=== PROVIDED INFORMATION ===

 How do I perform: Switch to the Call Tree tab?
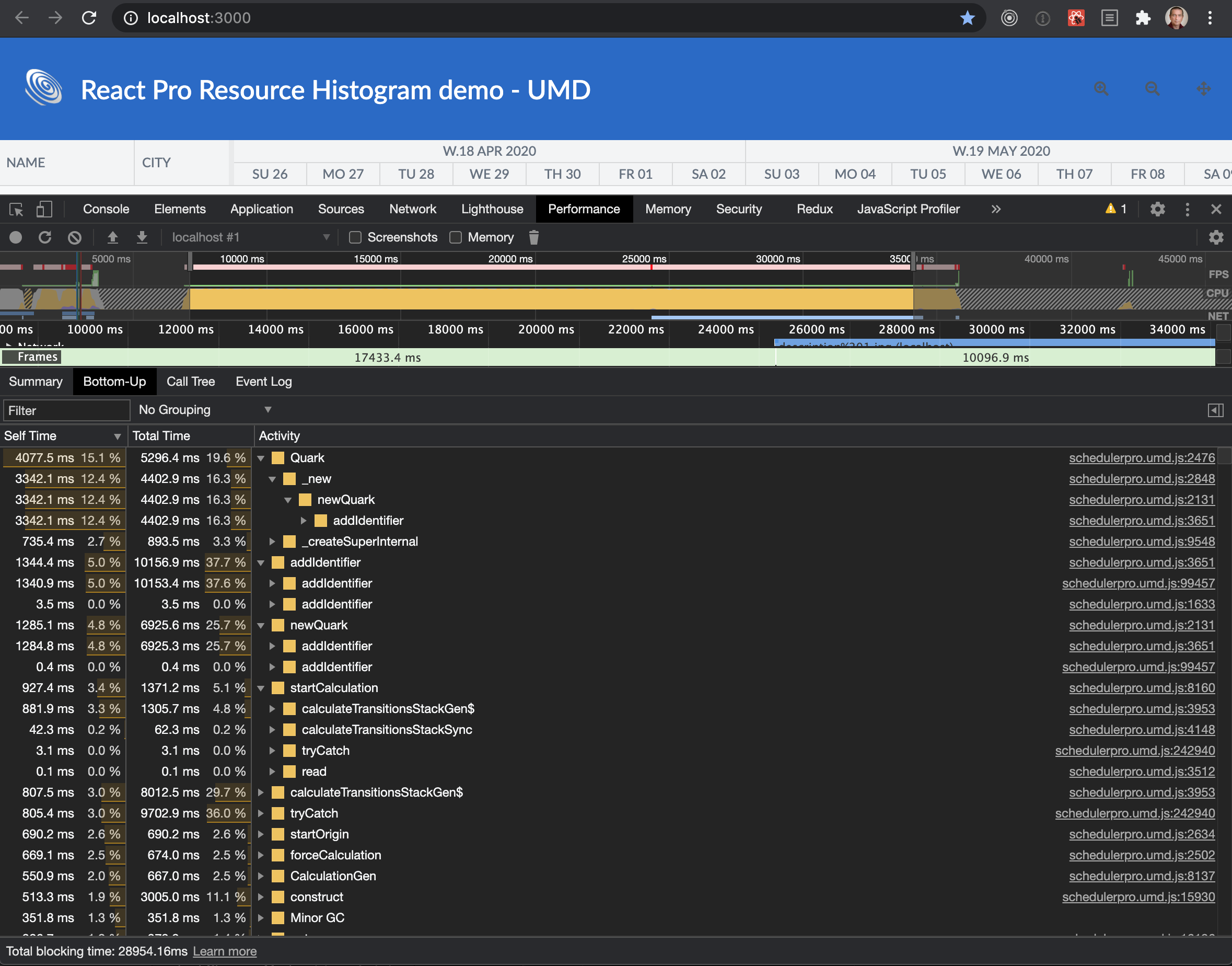point(191,381)
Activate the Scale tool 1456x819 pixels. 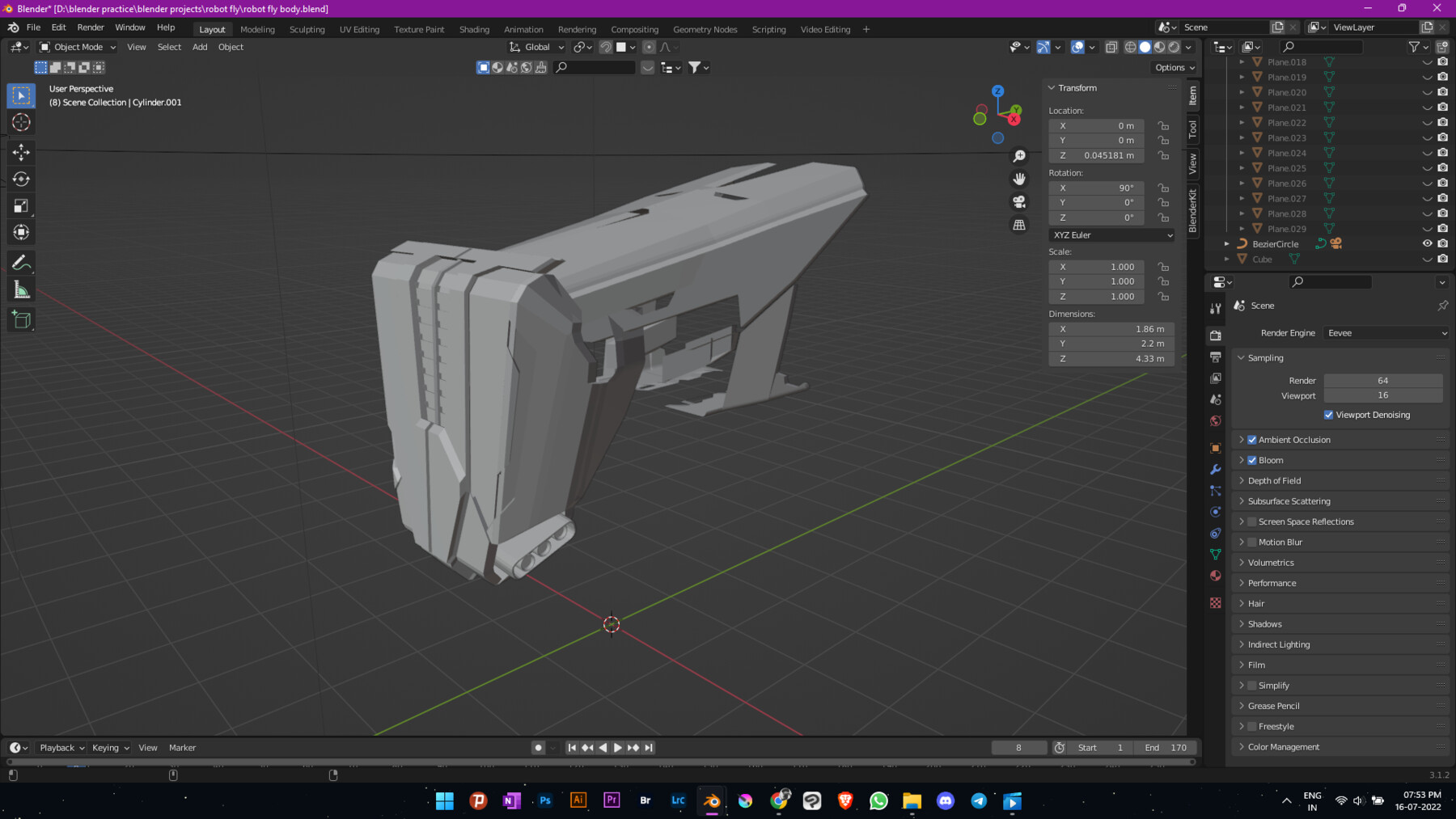(21, 205)
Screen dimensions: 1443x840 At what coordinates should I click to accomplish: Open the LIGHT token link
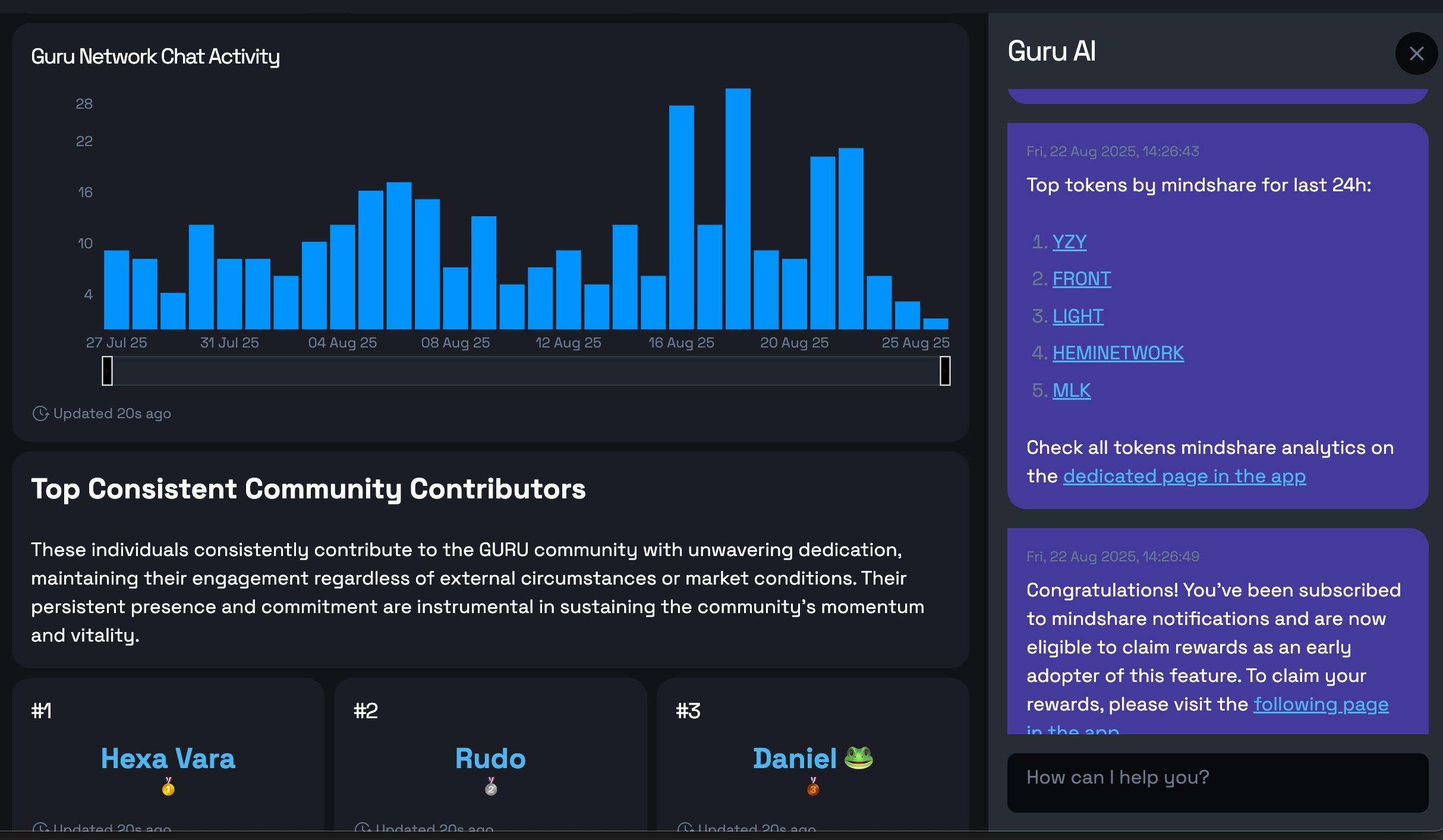click(1077, 316)
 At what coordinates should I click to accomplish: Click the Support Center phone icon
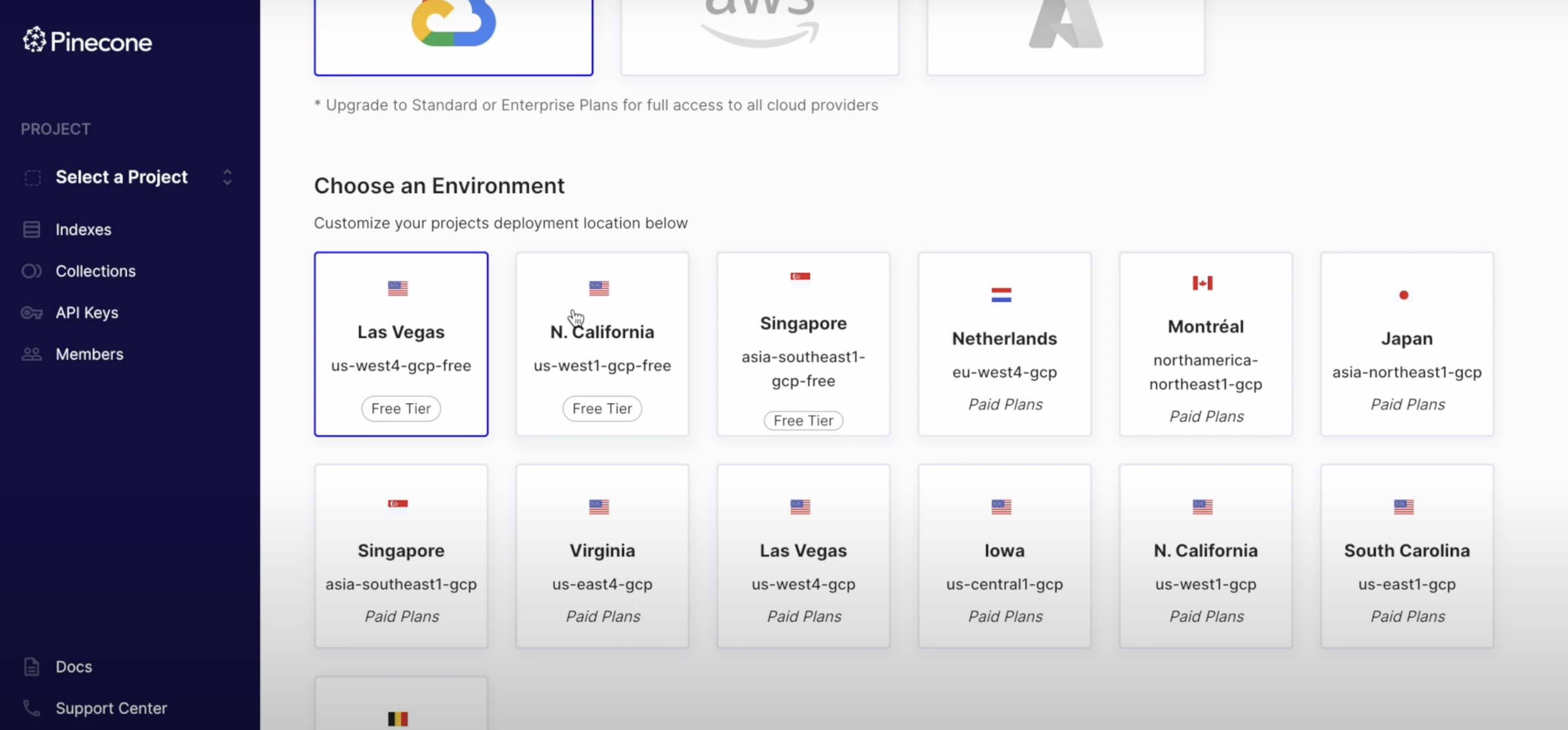click(x=31, y=708)
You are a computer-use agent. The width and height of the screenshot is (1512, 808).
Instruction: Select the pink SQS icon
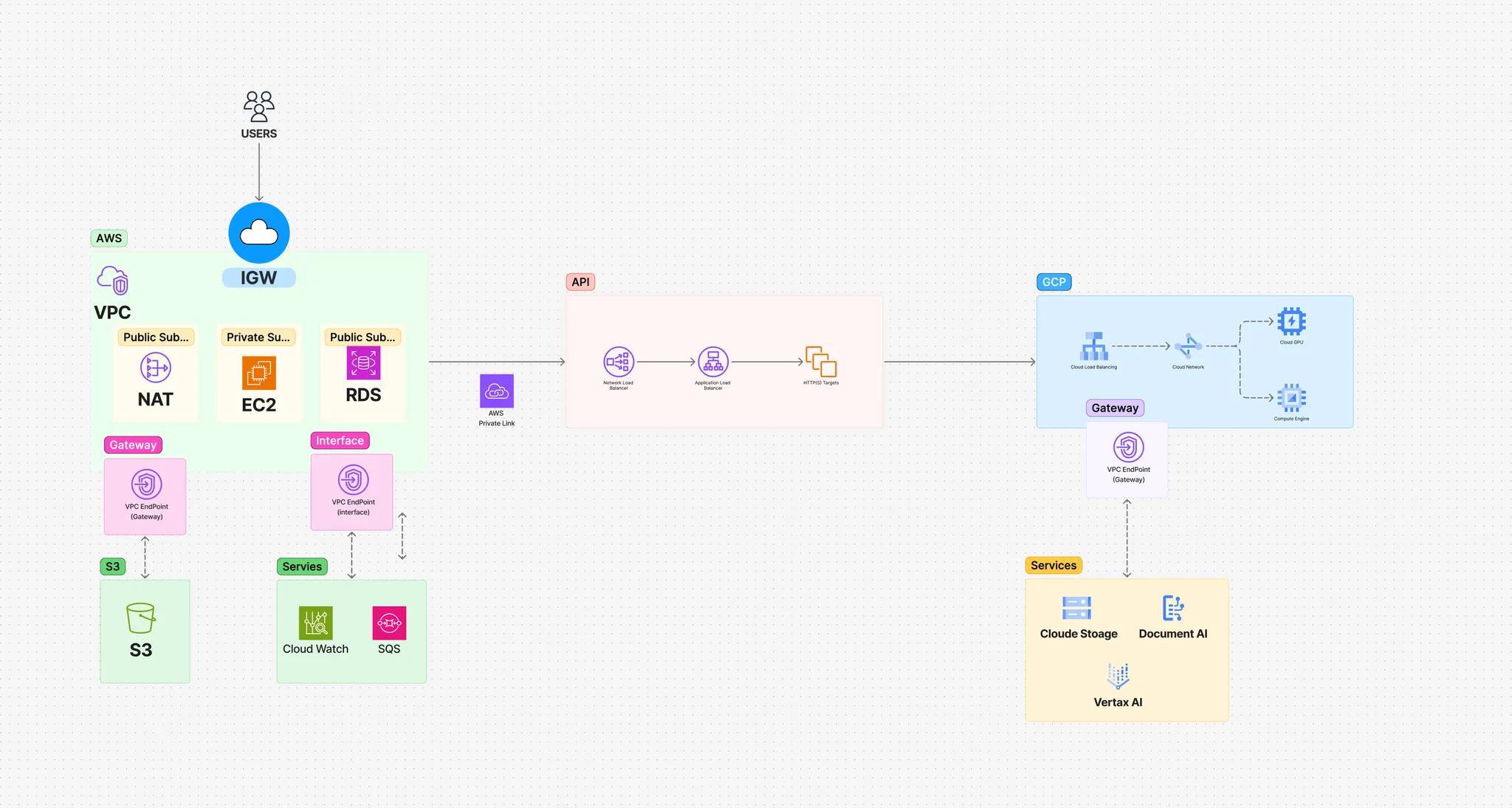pyautogui.click(x=389, y=623)
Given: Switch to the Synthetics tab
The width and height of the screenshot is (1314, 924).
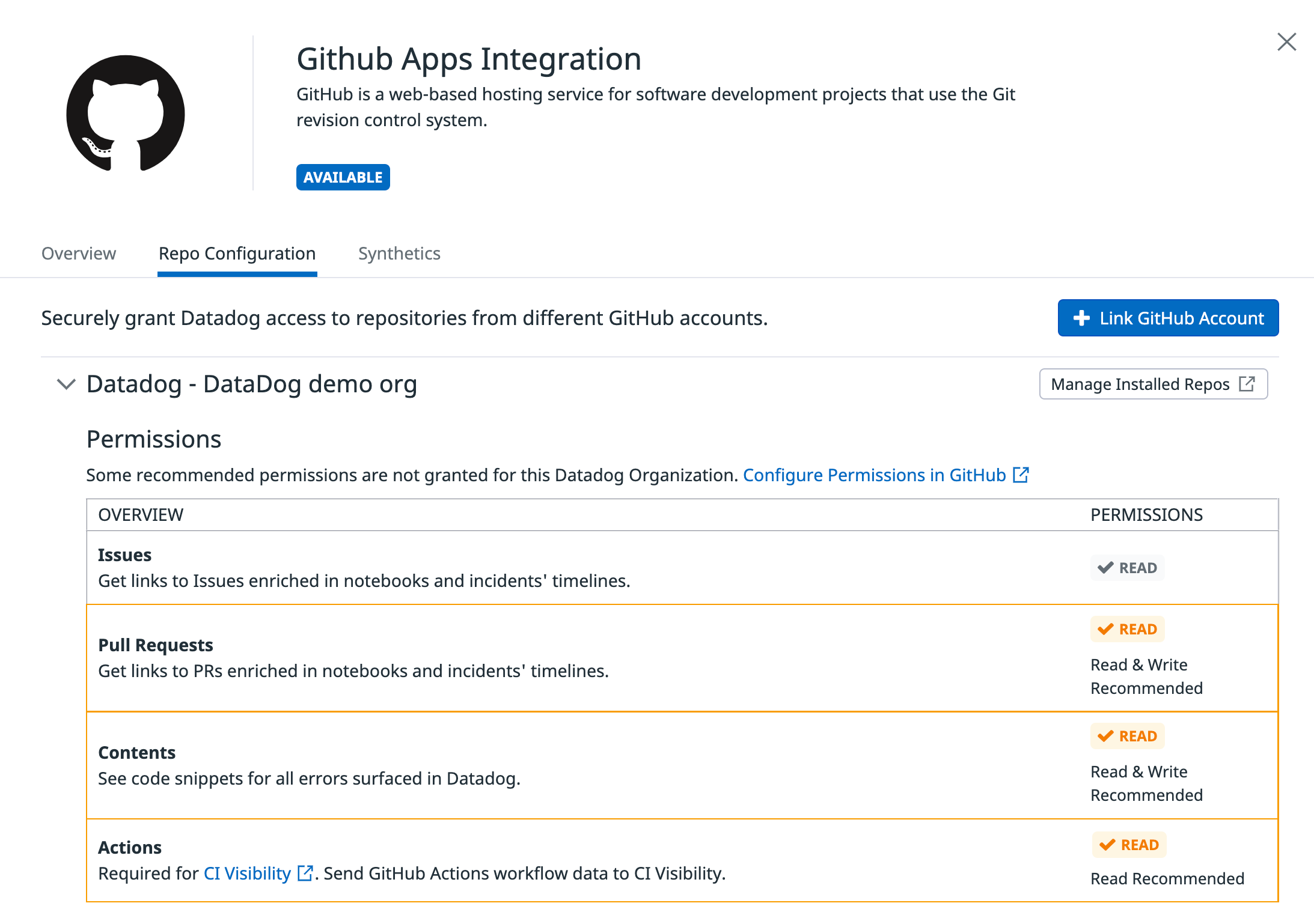Looking at the screenshot, I should 399,254.
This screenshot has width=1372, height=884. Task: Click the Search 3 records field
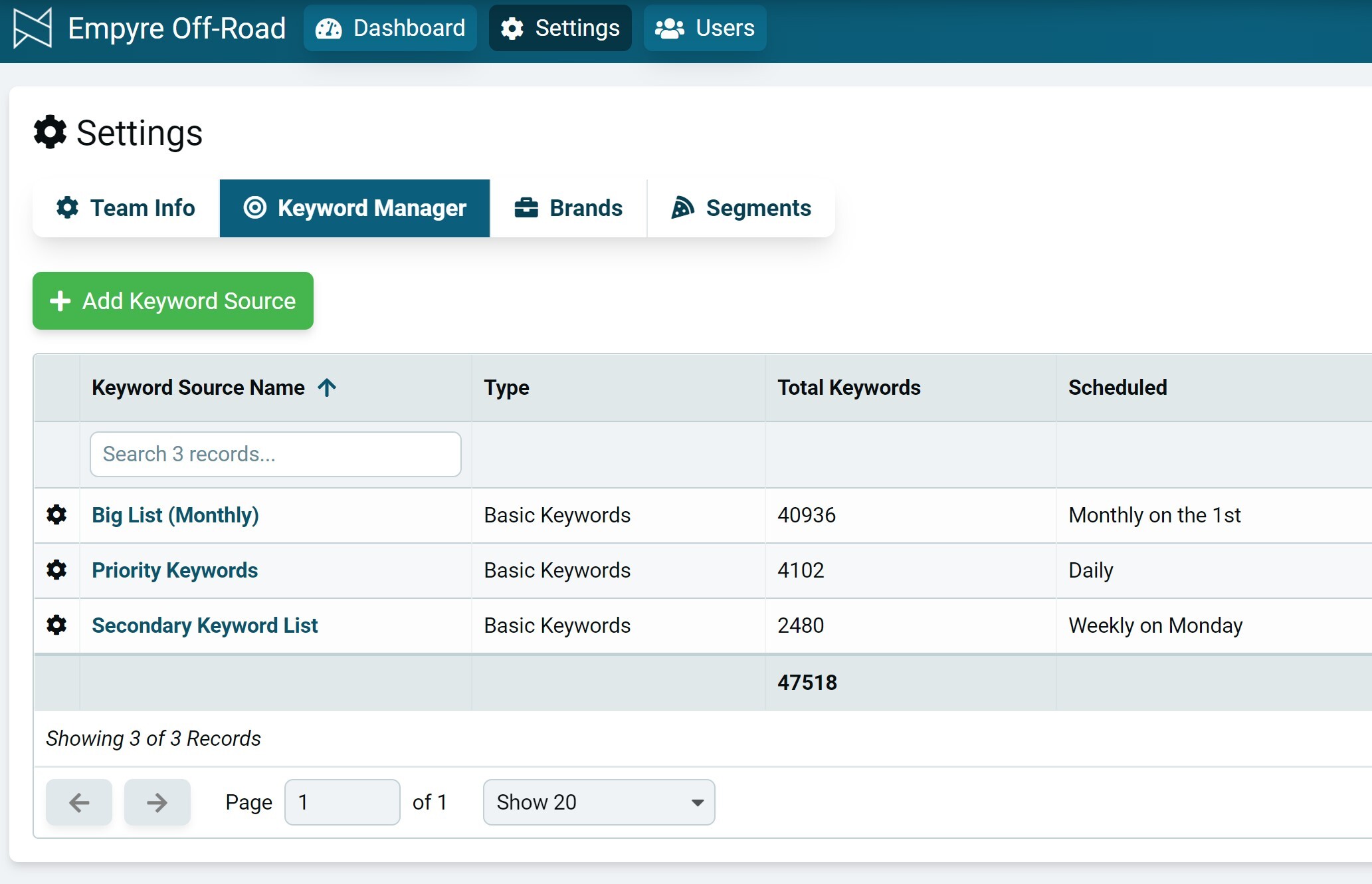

===

WHAT YOU WILL DO
The lines from the one containing "Instruction: Select the pink SQS icon" up to and including the last line of the material above are to be given again exactly; any pictures are dropped.

SOLUTION BELOW
Instruction: Select the pink SQS icon
pyautogui.click(x=389, y=623)
Given: Switch to the Synthetics tab
The width and height of the screenshot is (1314, 924).
Looking at the screenshot, I should 399,254.
This screenshot has width=1372, height=884. Task: Click the Search 3 records field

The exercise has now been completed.